EXERCISE PROMPT | Report each line of the entries below that has the word "badge" in it.

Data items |
::::
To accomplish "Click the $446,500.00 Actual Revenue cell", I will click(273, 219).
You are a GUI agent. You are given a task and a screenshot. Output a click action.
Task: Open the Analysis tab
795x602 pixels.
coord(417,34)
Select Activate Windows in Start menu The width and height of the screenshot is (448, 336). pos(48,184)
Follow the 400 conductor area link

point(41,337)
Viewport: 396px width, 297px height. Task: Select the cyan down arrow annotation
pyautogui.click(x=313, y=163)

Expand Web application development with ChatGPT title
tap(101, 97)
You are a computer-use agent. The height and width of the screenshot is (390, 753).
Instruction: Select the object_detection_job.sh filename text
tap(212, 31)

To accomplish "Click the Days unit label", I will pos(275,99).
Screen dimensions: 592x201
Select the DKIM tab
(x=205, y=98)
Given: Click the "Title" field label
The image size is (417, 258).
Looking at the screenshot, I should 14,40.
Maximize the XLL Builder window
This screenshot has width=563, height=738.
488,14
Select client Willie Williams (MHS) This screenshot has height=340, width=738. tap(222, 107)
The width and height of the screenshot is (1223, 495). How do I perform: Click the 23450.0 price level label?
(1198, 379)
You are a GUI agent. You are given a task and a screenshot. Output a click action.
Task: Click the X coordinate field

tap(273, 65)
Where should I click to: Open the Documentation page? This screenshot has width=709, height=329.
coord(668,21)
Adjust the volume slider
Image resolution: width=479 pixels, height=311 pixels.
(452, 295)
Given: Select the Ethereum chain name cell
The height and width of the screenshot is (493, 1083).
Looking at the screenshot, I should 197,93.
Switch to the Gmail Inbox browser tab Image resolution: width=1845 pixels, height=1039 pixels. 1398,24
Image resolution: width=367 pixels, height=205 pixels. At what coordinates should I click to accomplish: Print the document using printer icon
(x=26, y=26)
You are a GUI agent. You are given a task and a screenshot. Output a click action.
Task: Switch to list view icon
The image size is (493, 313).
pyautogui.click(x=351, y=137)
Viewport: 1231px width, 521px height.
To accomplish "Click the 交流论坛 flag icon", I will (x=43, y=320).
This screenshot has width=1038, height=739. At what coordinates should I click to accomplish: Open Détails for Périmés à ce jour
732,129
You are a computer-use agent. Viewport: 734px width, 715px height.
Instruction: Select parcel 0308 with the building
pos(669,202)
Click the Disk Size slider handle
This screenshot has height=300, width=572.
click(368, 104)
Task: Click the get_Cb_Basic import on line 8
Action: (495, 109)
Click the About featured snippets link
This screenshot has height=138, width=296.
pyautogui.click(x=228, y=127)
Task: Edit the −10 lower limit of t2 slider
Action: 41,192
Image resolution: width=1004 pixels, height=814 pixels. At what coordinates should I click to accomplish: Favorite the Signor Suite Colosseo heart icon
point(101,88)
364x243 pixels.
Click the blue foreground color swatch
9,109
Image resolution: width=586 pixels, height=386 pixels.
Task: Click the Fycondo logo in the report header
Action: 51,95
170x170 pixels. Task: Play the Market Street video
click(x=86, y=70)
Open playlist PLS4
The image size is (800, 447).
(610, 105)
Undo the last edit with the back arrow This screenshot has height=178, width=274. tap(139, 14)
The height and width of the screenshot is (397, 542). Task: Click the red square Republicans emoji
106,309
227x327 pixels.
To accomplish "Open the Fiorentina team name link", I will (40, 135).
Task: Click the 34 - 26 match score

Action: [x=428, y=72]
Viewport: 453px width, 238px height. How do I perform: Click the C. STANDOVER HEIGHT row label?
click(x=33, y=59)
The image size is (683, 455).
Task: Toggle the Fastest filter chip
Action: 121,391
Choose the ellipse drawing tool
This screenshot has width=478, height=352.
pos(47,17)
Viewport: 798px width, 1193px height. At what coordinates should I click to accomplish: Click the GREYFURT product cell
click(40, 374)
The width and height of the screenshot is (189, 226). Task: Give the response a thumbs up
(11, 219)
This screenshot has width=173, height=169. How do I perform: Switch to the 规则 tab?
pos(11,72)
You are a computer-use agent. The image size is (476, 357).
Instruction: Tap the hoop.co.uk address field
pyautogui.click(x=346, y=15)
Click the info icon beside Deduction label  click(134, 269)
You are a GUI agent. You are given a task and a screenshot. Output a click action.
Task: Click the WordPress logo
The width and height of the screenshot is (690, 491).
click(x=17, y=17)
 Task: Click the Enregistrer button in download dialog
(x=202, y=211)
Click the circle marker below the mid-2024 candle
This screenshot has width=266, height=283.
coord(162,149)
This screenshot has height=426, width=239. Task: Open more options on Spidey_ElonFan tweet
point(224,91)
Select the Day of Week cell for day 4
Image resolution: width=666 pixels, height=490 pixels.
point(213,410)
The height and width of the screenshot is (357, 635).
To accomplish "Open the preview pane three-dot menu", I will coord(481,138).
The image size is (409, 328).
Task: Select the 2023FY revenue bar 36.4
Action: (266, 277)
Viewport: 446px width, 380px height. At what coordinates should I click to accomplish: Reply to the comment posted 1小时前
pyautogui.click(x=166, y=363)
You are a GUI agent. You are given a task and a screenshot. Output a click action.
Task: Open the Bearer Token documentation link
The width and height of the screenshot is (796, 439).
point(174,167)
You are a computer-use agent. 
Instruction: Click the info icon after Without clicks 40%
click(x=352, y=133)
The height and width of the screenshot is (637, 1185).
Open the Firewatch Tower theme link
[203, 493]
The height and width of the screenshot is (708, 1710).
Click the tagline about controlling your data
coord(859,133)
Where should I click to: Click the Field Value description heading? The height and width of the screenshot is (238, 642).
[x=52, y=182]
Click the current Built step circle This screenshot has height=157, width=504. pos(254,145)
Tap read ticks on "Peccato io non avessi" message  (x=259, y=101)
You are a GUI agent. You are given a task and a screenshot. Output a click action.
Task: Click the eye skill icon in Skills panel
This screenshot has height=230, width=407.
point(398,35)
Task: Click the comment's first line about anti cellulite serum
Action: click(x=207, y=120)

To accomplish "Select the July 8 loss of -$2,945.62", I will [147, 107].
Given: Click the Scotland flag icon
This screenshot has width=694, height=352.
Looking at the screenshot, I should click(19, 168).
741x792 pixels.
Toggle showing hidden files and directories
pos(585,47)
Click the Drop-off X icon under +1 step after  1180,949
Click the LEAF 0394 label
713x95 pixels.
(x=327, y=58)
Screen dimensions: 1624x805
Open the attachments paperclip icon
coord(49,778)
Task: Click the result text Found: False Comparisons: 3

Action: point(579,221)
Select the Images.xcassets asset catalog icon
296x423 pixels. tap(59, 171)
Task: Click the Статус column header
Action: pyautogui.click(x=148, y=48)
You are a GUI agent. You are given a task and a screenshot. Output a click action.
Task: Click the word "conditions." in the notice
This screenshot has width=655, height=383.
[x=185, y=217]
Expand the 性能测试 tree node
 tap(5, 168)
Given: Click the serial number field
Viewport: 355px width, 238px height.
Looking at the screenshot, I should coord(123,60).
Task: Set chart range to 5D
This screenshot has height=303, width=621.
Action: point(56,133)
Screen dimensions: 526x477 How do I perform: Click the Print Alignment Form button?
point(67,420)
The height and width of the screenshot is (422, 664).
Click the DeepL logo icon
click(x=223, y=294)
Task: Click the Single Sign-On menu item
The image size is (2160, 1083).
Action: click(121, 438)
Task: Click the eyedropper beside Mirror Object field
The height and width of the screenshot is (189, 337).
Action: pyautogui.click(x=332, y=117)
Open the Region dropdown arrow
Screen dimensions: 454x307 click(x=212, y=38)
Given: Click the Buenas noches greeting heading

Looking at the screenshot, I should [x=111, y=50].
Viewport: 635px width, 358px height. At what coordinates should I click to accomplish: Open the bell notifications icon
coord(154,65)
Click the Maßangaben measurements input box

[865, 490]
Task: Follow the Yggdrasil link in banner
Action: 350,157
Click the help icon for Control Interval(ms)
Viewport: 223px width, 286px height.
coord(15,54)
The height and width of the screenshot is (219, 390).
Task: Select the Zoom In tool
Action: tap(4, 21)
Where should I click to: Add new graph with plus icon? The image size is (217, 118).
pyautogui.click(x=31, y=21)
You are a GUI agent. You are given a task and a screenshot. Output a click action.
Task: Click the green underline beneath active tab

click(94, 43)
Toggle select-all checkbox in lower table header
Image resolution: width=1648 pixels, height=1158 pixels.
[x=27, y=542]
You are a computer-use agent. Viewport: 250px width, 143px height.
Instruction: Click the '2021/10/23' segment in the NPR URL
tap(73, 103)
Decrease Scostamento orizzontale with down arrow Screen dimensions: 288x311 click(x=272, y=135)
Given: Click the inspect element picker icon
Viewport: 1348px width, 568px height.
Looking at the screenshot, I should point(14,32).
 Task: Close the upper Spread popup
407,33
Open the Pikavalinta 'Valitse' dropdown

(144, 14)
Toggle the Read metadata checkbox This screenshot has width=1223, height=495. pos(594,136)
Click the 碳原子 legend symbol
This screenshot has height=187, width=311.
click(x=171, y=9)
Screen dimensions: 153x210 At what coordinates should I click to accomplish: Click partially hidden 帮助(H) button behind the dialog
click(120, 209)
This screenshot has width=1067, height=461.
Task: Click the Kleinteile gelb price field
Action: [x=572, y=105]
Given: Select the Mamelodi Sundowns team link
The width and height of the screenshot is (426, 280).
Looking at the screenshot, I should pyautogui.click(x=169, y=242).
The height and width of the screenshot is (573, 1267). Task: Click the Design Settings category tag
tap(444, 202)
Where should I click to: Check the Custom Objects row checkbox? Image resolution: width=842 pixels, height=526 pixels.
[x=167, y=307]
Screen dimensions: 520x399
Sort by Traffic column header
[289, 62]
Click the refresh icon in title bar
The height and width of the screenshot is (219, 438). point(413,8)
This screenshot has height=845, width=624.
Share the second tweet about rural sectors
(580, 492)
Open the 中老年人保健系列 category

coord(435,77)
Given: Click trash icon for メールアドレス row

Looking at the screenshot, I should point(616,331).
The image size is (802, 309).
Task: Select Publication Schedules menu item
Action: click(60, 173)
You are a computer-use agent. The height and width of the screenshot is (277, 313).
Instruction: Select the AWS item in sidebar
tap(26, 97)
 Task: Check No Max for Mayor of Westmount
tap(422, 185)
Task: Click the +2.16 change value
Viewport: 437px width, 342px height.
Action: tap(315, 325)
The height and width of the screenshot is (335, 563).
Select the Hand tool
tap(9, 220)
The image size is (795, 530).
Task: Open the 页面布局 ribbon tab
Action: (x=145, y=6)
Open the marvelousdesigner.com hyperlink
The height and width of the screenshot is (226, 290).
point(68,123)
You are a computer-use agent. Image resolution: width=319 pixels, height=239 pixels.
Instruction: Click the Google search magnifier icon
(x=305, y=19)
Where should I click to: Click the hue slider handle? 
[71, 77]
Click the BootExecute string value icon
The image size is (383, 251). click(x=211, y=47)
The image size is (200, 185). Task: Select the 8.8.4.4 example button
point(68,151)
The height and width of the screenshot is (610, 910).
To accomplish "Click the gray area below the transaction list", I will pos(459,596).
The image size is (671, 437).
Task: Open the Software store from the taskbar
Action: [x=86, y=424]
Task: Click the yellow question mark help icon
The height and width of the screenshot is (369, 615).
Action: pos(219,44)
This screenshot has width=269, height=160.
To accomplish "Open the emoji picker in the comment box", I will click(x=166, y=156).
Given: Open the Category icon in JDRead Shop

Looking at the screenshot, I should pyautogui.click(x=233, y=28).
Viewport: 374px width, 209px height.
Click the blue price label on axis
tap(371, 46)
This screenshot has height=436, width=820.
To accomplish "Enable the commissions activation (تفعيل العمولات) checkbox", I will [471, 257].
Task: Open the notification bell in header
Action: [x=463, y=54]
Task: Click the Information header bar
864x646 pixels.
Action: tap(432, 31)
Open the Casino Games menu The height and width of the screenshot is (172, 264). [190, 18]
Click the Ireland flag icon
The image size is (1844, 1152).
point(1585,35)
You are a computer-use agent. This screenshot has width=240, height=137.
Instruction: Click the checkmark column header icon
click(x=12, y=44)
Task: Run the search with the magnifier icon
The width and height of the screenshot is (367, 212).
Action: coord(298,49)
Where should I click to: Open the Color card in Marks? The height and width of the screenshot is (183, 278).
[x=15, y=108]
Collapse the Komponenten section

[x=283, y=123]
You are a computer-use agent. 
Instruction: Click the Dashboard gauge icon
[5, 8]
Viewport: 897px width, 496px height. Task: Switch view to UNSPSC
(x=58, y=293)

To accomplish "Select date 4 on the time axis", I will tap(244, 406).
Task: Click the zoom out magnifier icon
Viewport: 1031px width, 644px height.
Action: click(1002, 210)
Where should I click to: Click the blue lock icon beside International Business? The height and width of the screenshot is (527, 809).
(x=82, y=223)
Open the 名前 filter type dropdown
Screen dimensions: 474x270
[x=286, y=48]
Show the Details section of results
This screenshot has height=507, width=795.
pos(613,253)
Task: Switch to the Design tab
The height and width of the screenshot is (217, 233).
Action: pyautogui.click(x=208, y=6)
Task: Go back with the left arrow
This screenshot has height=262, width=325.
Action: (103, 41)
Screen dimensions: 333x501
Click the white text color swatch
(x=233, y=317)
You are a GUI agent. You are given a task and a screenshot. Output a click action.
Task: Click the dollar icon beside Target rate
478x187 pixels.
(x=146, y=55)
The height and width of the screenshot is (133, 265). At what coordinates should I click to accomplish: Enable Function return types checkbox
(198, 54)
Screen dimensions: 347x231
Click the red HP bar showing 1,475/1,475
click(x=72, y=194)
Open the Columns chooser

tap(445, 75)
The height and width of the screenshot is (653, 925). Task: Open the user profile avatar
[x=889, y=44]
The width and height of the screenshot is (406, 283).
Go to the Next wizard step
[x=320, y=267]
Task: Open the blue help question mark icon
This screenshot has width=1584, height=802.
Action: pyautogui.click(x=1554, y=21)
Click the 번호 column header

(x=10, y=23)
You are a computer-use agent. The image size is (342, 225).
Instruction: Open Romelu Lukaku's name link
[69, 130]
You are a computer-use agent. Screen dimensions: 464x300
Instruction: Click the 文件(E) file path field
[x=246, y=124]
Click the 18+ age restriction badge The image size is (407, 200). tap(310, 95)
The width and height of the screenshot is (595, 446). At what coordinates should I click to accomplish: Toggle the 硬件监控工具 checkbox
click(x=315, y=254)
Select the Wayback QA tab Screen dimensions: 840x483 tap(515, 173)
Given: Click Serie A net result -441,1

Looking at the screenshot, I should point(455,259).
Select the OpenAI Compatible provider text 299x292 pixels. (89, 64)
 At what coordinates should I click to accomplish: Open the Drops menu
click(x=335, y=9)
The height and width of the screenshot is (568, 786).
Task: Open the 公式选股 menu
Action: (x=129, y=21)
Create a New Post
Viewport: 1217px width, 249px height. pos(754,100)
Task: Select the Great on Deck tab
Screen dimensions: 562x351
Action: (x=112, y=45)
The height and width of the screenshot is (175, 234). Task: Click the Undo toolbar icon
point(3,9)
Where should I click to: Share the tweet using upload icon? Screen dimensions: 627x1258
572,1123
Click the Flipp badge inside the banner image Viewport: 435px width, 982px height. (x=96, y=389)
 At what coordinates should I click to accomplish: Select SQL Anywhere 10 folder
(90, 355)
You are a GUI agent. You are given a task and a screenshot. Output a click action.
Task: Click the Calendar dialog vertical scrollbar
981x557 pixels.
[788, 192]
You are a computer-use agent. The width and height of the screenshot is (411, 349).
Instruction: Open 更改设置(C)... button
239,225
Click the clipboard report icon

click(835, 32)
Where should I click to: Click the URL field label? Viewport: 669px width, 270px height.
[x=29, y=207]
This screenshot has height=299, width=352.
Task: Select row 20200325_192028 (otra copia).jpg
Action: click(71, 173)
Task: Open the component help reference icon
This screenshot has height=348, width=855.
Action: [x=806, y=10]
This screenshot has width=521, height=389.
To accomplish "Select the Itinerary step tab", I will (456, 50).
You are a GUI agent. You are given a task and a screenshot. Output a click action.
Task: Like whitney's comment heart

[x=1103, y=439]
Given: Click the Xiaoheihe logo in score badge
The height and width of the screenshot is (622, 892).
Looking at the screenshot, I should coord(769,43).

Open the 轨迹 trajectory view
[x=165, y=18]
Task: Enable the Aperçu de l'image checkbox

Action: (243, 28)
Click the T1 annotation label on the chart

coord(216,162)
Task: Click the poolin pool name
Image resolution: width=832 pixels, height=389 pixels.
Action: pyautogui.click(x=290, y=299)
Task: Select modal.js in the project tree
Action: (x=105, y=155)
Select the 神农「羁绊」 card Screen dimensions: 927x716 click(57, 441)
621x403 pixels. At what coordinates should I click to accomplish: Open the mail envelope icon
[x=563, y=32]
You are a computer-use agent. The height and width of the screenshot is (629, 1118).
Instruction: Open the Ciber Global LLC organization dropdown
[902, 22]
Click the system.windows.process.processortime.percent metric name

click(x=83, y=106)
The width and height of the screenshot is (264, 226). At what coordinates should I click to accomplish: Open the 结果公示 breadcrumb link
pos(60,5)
::::
RESPONSE TO THIS EXERCISE |
Click the 18+ age restriction badge The image size is (407, 200). tap(310, 95)
Click the Flipp badge inside the banner image Viewport: 435px width, 982px height. (x=96, y=389)
Given: Click the Xiaoheihe logo in score badge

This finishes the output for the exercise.